I got it! My editor, Sascha Illyvich at Sizzler Editions, sent me edited manuscript for Streetwalker.
My turn now to work on it again. It feels so real now that this is happening. Which is not to say it's easy.
I knew there were two scenes that could cause me trouble. Turns out there were three.
One scene is a retelling of sexual abuse over years of an underage character. That one might fly, since it's a retelling, but the editors will have the final word on it. I consider it critical to defining who the character is and why she did what she did. Can I salvage the intent and lose the explicit descriptions? I don't know. I am still pondering how I'd do it. The horror needs to show through.
Another scene, bestiality, I knew would get bounced. I'm okay with that. I was prepared for it, so I am re-writing it with an auto-eroticism scene featuring Ben Wa balls, two-entry dildo, butt plug, and Sybian saddle. That should do it, plus it is always more fun (for me) to create than to edit.

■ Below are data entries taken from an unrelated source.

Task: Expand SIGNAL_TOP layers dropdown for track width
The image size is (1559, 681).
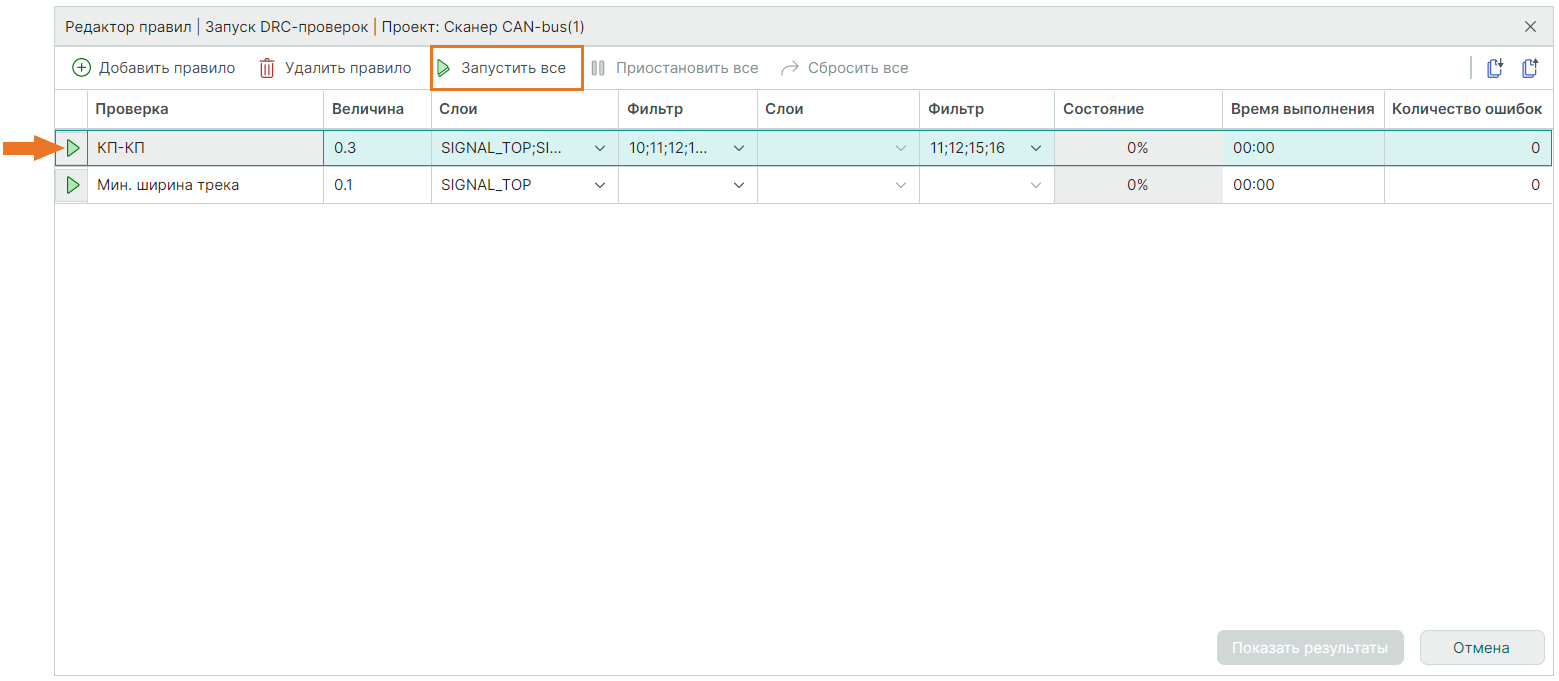Action: [600, 185]
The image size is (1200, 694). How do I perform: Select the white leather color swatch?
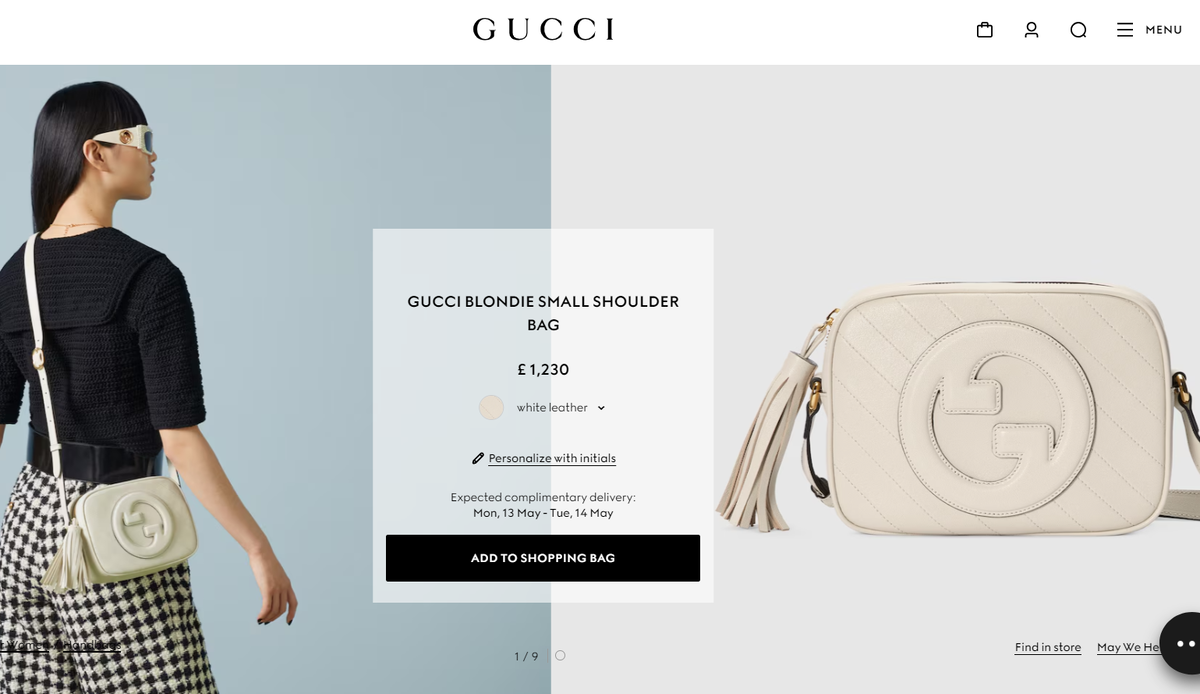(491, 407)
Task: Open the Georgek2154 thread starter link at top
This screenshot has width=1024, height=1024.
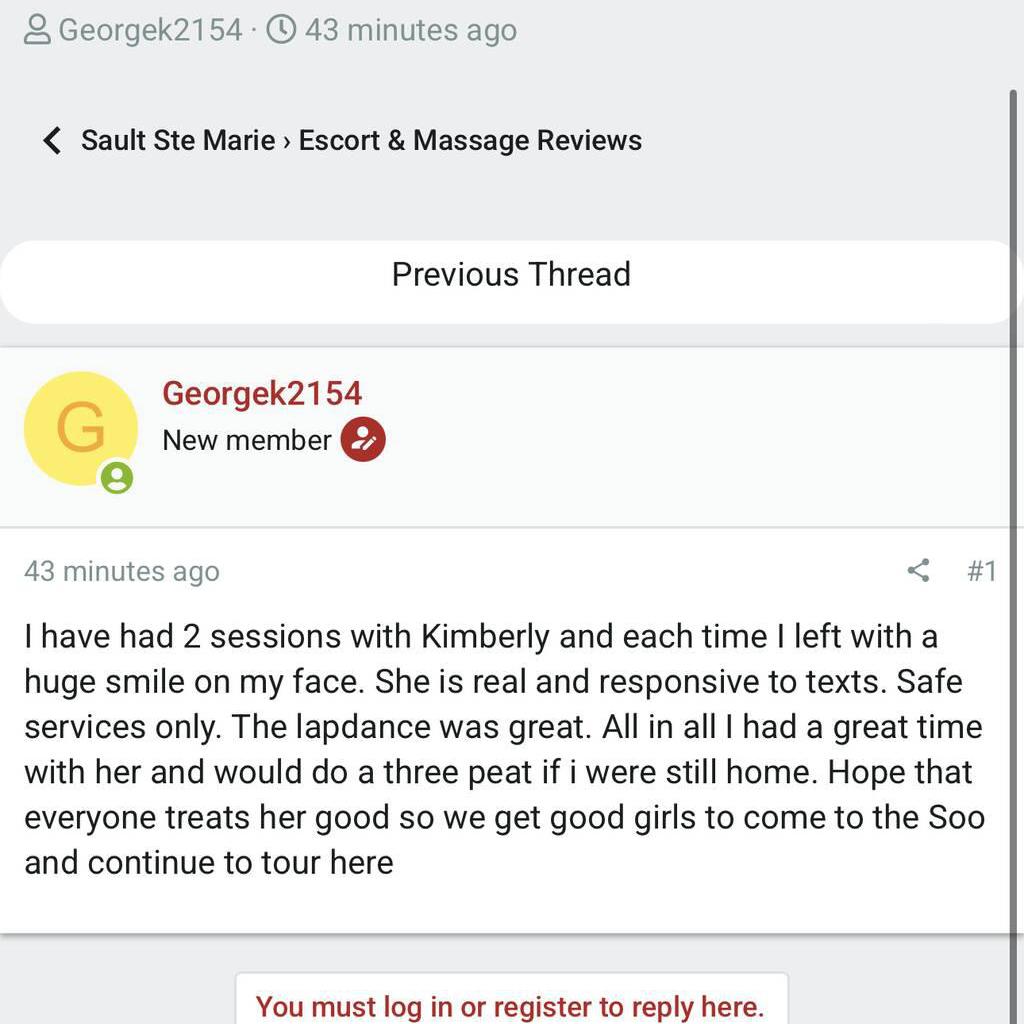Action: 150,30
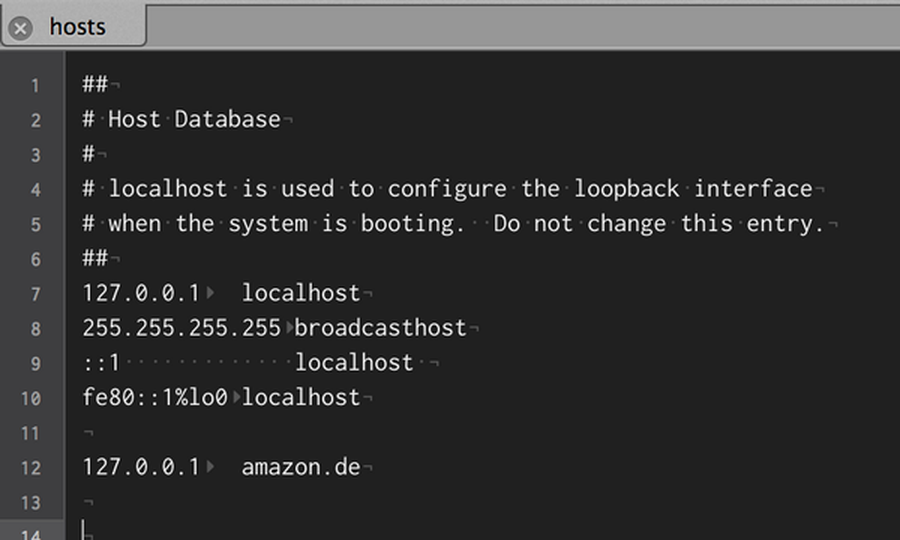Click the 'amazon.de' hostname
This screenshot has height=540, width=900.
[300, 467]
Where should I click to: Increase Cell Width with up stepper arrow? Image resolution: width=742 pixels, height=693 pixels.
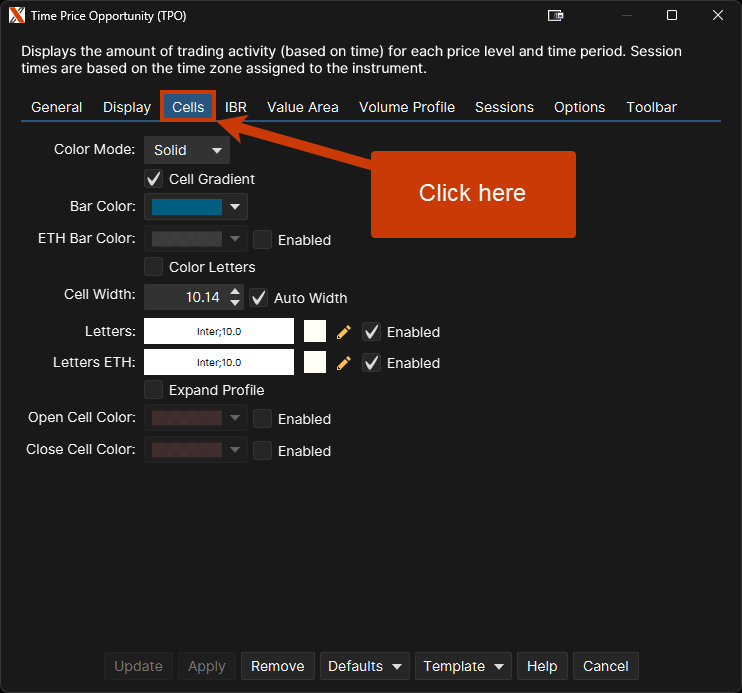(x=235, y=291)
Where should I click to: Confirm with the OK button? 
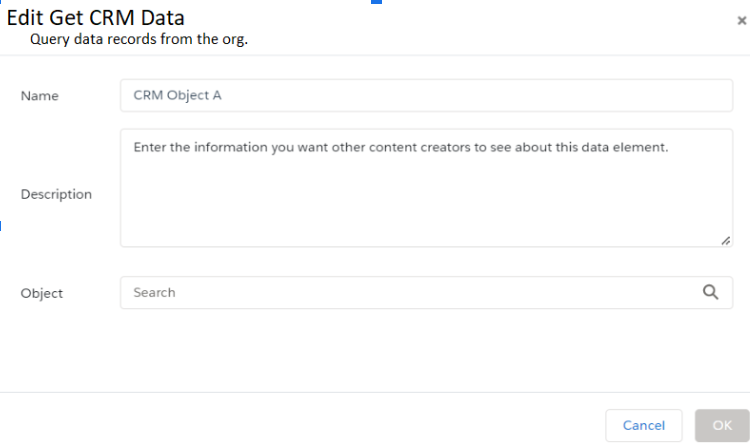pos(722,425)
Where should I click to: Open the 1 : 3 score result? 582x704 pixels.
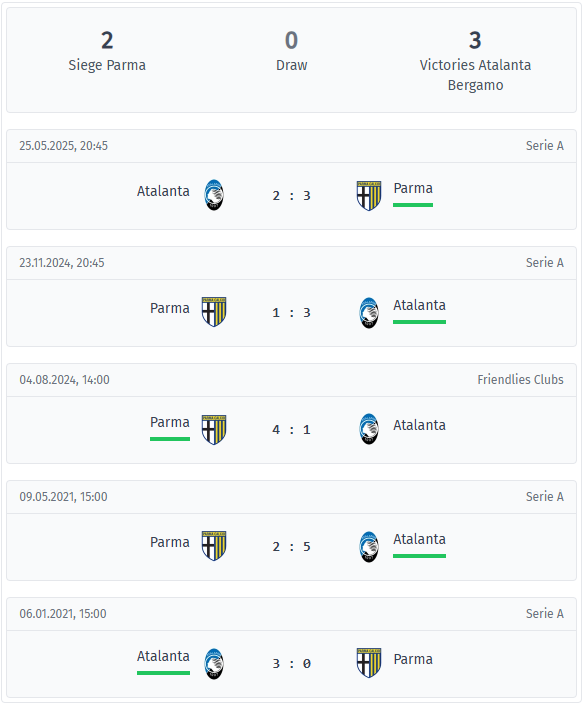click(291, 312)
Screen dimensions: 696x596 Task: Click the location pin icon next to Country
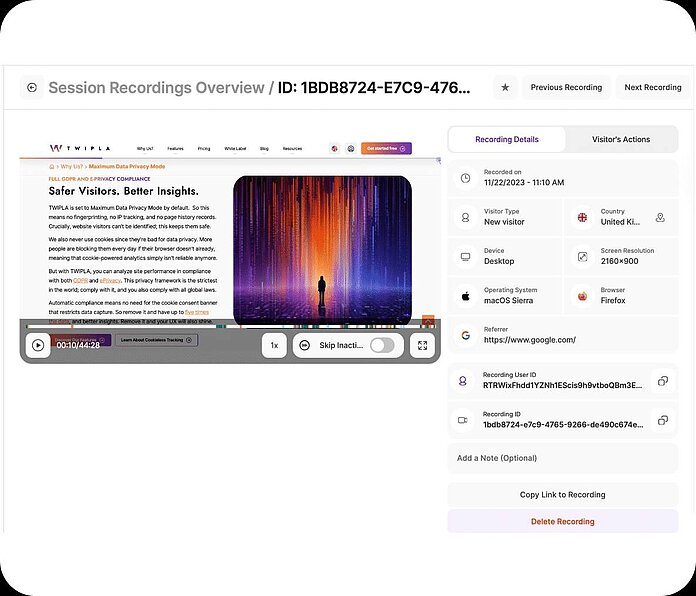(660, 217)
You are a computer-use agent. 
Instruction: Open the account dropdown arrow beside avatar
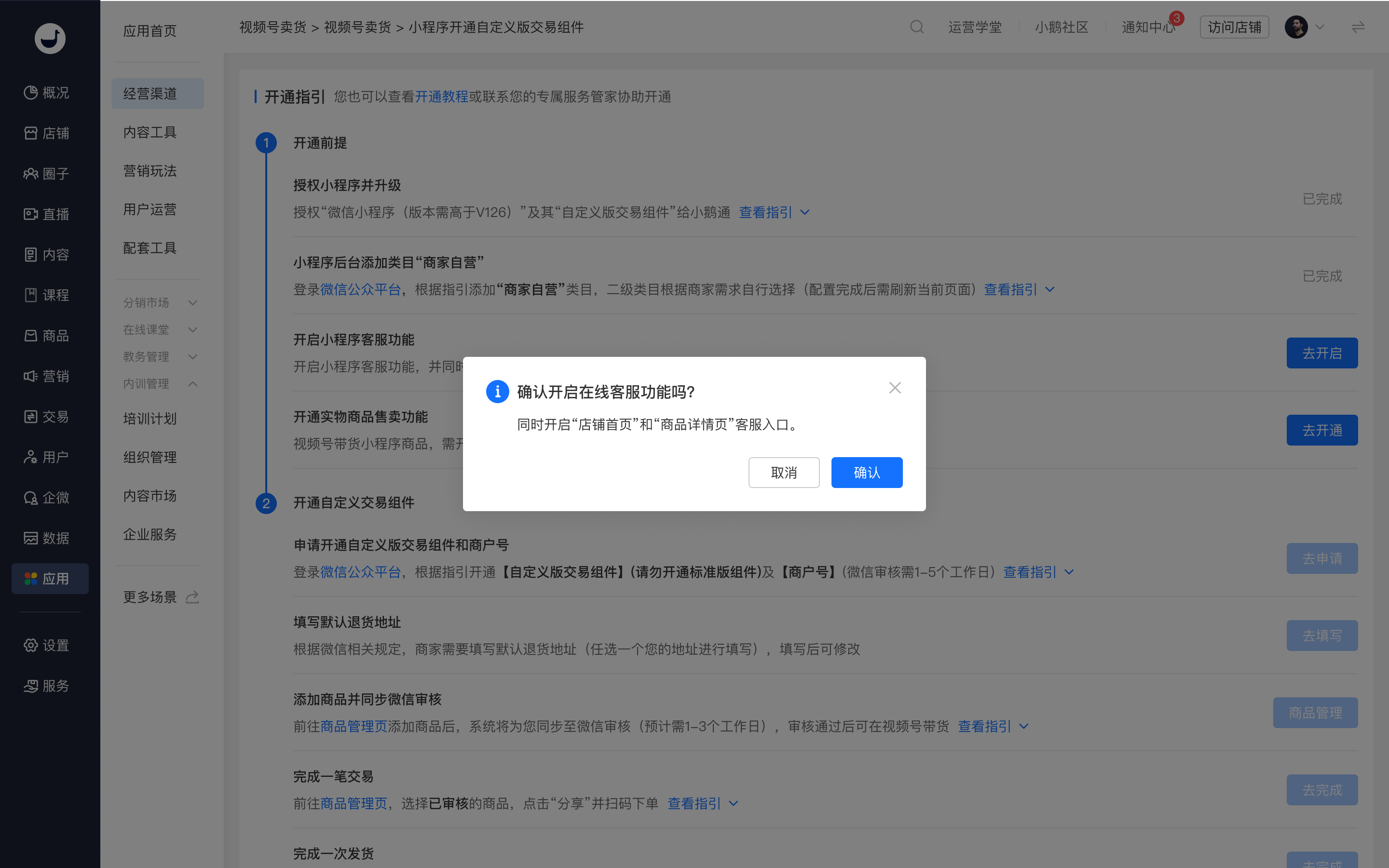click(x=1320, y=27)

The third scene was a surprise no-go. Or rather, it needs modification. Who knew rape and torture were no-no's in erotic romance? Sigh. That one can be fixed with an earlier entry (so to speak!) from the hero onto the scene. I think it will lose it's punch, but, hey! Editor, I will do whatever you want!
I did the easy stuff first, word/sentence-level changes. So off to work some more magic so you will have a chance to read Streetwalker sooner rather than later.
Come back for the cover reveal and an excerpt from Streetwalker to get you interested in Carrie and Harlan's story.
Saturday, May 25, 2013
Tuesday, May 7, 2013
The life of a writer is filled with episodes of waiting in between periods of frantic composing and revising. No one ever mentioned that in any job description I read.
Write, write, write. Send off to critique group members. Wait, wait, wait.
Revise, write, revise, write. Send off to beta readers. Wait, wait, wait.
Revise, write, revise, write. Send queries to agents and/or editors. Wait, wait, wait.
Write something new. Write, write, write. Still waiting on query responses.
Send something new to critique groups. Still waiting on query responses. Waiting for critique group feedback.
Joy, joy, joy. Send full ms. to agent or editor. Wait, wait, wait.
Let me fast forward here to the signed contract. First draft is being edited. Wait, wait, wait, wait, wait, wait.
This time the wait is different. You’re under contract. It’s going to happen. This time, though, the wait means someone else is deciding what works and doesn’t work, what should be cut, where you need to add material. This time it’s not a critique group or beta reader. This is for real.
I am in the waiting game with editors for two manuscripts. I can’t help myself. I check hourly (for weeks now, mind you!) to see if the manuscript is back on my turf ready for me to take another whack at it.
I am terrified. What if what I am asked to do is beyond my scope? What if I can’t add more dramatic tension or tie subplot lines into the main plot? What if . . .?
So I wait. Not knowing. Worried.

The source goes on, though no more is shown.